I have really been captured by many ideas during my stay here in Chicago but storytelling has really encompassed almost all of the experiences I have had while being here. When one first gets to know any new place, one will typically run into new people and in order to learn about those people one typically shares words in those exchanges. My interactions have not strayed from that experience either because from the moment I walked into my house I met my new roomates who immediately told me about themselves and vis-a-versa. In most people's stories, especially my housemates, we shared where we are from, reasons for being a full time volunteer, and our interests. Since I was a little girl I was very inquisitive and always asked why. My ability to ask people random questions about people's lives was born from my experience as a child. My housemates actually know me for my random questions and expect them now. Over the summer, I worked with a mission trip's team traveling across the country and I was given the role of the cool aunt who asks many strange questions. One of my current housemates from Germany randomly told me I talk a lot and that he never met anyone who can talk as much as I can (which we still laugh about). I think that I do talk often and have the ability to listen as well.
In many of psychology classes the students were instructed how to actively listen as potential counselors or as a person interested in working in the field. We were taught to look at people's expressions, including micro expressions which could include the smallest change on someone's face, affect, body language, etc. I have used these skills in many settings in my life but most recently I have really acknowledged the usefulness of this activity. I have learned to listen to many of the stories of the guests here in the soup kitchen. Many of the people I serve do not get many opportunities to be heard. Most of them are seen on the side of the street asking for help and most of them are ignored. However, I know these people better then anyone else I have met here in Chicago because I know their stories and they know some of mine. Most of them have many important things to say but no one to hear them out.
In my previous blog I shared that most of my conversations are around ideas about music or psychology. Yesterday I learned that one of the guest has a masters in music composition. We talked about the Pythagorean Coma, which he was very enthralled to do. Another guest is currently in college and is trying to get back on his feet. He just recently received housing and is really excited to cook at this new home. He talks about his struggles with his math class but also shares his excitement to learn. Another guest constantly has a new book in his hand and is always ready to discuss the plot and themes in the book and to talk about current events. He was also given housing, so I haven't seen him for about a month now.

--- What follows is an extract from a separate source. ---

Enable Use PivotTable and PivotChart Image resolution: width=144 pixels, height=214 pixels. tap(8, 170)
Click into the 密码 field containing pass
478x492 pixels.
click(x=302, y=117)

There are times when I have been unable to respond to someone's comments which is something I have had to learn to just listen and not respond. For instance, some of the guests struggle with mental illness and are just talking to themselves and have not awareness of others around them. I have gotten many comments about racism in the South after I share with people I am from North Carolina. As well as comments about my gender and feminine beauty. At these times I know I have nothing to say that is going to change this person's mind so I decide not to say anything at all or to say that is not true or that is inappropriate.
Due to these interactions, I have had a difficult time conveying myself or responding to people outside of the soup kitchen because my world view has changed. Conversation's are not as materialistic as they once were, rather an important quality that provides meaning to me and to the guests I serve on a daily basis. Most stories outside of the soup kitchen involve talking about people's careers or their things but inside the soup kitchen they are mostly about the reality of that person's life such as sickness or emotion. The people I serve are more real then any other human being I have ever met. They are willing to tell me about their brokenness within minutes of talking to me.
These stories are the truth of homelessness and poverty, which exemplifies the intelligence and reality of a human being despite their circumstances. Some in society would like to pin homelessness as an individual problem based on that person's short comings rather then truely getting to know the story of that person. These people are human beings who have words to say just as much as someone with a home. No one chooses homelessness or poverty, rather life circumstances cause problems for some more then others. These people all have individual stories, stories that show glimpses into humanity.